Set problem: Rewrite all of the material below, changing "Planning Board" to "Project Board" and keeping every other part of each line unchanged.

>> begin Provided information

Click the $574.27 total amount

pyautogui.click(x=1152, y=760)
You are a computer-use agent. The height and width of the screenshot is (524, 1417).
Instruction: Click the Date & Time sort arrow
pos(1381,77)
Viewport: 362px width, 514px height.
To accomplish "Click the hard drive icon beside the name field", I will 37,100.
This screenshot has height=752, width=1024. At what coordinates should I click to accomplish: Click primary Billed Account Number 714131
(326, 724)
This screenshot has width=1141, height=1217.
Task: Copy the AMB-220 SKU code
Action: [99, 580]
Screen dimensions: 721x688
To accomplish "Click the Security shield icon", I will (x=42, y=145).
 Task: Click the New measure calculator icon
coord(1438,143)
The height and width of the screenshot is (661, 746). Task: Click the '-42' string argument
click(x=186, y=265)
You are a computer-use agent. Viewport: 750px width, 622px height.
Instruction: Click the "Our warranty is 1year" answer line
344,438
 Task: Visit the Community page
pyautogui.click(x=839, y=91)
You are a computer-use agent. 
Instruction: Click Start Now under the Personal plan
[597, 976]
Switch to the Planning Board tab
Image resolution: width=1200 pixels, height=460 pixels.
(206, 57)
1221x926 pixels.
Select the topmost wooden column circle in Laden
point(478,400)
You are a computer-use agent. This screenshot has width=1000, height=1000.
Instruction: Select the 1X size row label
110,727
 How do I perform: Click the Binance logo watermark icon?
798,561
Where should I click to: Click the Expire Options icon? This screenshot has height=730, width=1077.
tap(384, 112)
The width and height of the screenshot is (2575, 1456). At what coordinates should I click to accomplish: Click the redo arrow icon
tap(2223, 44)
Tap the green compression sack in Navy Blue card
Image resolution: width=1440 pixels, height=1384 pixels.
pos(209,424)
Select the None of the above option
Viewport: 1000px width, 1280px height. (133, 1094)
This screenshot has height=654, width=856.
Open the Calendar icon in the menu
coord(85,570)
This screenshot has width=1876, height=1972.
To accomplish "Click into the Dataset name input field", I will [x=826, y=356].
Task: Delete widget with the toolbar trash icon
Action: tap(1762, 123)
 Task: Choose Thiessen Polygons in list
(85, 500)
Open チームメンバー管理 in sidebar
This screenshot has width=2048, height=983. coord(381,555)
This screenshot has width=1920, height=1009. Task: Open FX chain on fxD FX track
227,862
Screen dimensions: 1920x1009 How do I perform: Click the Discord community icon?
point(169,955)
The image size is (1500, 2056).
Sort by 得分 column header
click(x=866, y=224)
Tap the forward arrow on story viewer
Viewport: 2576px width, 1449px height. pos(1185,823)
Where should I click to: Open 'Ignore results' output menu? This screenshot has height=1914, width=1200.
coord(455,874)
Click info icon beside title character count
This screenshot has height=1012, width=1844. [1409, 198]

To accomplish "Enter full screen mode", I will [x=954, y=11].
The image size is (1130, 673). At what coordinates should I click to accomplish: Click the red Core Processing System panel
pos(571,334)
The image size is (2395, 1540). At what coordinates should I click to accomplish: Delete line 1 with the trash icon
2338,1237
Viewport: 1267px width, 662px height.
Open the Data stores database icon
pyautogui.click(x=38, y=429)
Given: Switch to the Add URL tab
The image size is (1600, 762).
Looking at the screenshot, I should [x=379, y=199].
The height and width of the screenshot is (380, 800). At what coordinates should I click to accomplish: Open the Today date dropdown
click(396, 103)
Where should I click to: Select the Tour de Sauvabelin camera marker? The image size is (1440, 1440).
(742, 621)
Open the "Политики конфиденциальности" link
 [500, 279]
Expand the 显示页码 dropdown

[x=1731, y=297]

>> end Provided information

Solved exercise:
Click the $574.27 total amount

pyautogui.click(x=1152, y=760)
You are a computer-use agent. The height and width of the screenshot is (524, 1417).
Instruction: Click the Date & Time sort arrow
pos(1381,77)
Viewport: 362px width, 514px height.
To accomplish "Click the hard drive icon beside the name field", I will 37,100.
This screenshot has height=752, width=1024. At what coordinates should I click to accomplish: Click primary Billed Account Number 714131
(326, 724)
This screenshot has width=1141, height=1217.
Task: Copy the AMB-220 SKU code
Action: [99, 580]
Screen dimensions: 721x688
To accomplish "Click the Security shield icon", I will (x=42, y=145).
 Task: Click the New measure calculator icon
coord(1438,143)
The height and width of the screenshot is (661, 746). Task: Click the '-42' string argument
click(x=186, y=265)
You are a computer-use agent. Viewport: 750px width, 622px height.
Instruction: Click the "Our warranty is 1year" answer line
344,438
 Task: Visit the Community page
pyautogui.click(x=839, y=91)
You are a computer-use agent. 
Instruction: Click Start Now under the Personal plan
[597, 976]
Switch to the Project Board tab
Image resolution: width=1200 pixels, height=460 pixels.
(206, 57)
1221x926 pixels.
Select the topmost wooden column circle in Laden
point(478,400)
You are a computer-use agent. This screenshot has width=1000, height=1000.
Instruction: Select the 1X size row label
110,727
 How do I perform: Click the Binance logo watermark icon?
798,561
Where should I click to: Click the Expire Options icon? This screenshot has height=730, width=1077.
tap(384, 112)
The width and height of the screenshot is (2575, 1456). At what coordinates should I click to accomplish: Click the redo arrow icon
tap(2223, 44)
Tap the green compression sack in Navy Blue card
Image resolution: width=1440 pixels, height=1384 pixels.
pos(209,424)
Select the None of the above option
Viewport: 1000px width, 1280px height. (133, 1094)
This screenshot has height=654, width=856.
Open the Calendar icon in the menu
coord(85,570)
This screenshot has width=1876, height=1972.
To accomplish "Click into the Dataset name input field", I will [x=826, y=356].
Task: Delete widget with the toolbar trash icon
Action: tap(1762, 123)
 Task: Choose Thiessen Polygons in list
(85, 500)
Open チームメンバー管理 in sidebar
This screenshot has width=2048, height=983. coord(381,555)
This screenshot has width=1920, height=1009. Task: Open FX chain on fxD FX track
227,862
Screen dimensions: 1920x1009 How do I perform: Click the Discord community icon?
point(169,955)
The image size is (1500, 2056).
Sort by 得分 column header
click(x=866, y=224)
Tap the forward arrow on story viewer
Viewport: 2576px width, 1449px height. pos(1185,823)
Where should I click to: Open 'Ignore results' output menu? This screenshot has height=1914, width=1200.
coord(455,874)
Click info icon beside title character count
This screenshot has height=1012, width=1844. [1409, 198]

To accomplish "Enter full screen mode", I will [x=954, y=11].
The image size is (1130, 673). At what coordinates should I click to accomplish: Click the red Core Processing System panel
pos(571,334)
The image size is (2395, 1540). At what coordinates should I click to accomplish: Delete line 1 with the trash icon
2338,1237
Viewport: 1267px width, 662px height.
Open the Data stores database icon
pyautogui.click(x=38, y=429)
Given: Switch to the Add URL tab
The image size is (1600, 762).
Looking at the screenshot, I should [x=379, y=199].
The height and width of the screenshot is (380, 800). At what coordinates should I click to accomplish: Open the Today date dropdown
click(396, 103)
Where should I click to: Select the Tour de Sauvabelin camera marker? The image size is (1440, 1440).
(742, 621)
Open the "Политики конфиденциальности" link
 [500, 279]
Expand the 显示页码 dropdown

[x=1731, y=297]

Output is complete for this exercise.